-- DATA SUPPLIED follows --

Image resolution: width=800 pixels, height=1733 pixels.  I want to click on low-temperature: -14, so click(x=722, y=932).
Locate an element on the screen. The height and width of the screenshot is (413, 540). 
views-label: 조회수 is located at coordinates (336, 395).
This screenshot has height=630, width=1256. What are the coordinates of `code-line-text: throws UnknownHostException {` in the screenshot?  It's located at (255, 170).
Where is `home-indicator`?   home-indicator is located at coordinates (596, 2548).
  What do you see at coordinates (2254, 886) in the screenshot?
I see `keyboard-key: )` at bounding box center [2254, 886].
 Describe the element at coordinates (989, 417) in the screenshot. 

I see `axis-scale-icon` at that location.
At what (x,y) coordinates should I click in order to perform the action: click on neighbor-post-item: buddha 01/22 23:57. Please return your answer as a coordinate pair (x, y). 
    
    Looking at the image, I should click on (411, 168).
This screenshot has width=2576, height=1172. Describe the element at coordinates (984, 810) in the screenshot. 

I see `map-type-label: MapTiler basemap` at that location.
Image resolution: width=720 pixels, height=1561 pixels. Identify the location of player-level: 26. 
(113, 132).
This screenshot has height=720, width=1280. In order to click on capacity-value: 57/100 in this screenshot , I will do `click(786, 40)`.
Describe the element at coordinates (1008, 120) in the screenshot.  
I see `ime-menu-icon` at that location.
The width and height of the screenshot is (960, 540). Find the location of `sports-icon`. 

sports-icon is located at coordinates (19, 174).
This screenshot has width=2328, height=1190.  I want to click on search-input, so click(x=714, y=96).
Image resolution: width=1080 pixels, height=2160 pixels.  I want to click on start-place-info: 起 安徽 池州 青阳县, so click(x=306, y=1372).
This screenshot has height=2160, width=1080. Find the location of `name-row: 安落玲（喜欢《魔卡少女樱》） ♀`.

-- DATA SUPPLIED concluded --

Please return these lines exactly, starting at the line that contains "This screenshot has height=720, width=1280." and stopping after the final line above.

:: SOLVED EXERCISE ::
This screenshot has height=720, width=1280. In order to click on capacity-value: 57/100 in this screenshot , I will do `click(786, 40)`.
Describe the element at coordinates (1008, 120) in the screenshot.  
I see `ime-menu-icon` at that location.
The width and height of the screenshot is (960, 540). Find the location of `sports-icon`. 

sports-icon is located at coordinates (19, 174).
This screenshot has width=2328, height=1190.  I want to click on search-input, so click(x=714, y=96).
Image resolution: width=1080 pixels, height=2160 pixels.  I want to click on start-place-info: 起 安徽 池州 青阳县, so click(x=306, y=1372).
This screenshot has height=2160, width=1080. Find the location of `name-row: 安落玲（喜欢《魔卡少女樱》） ♀`.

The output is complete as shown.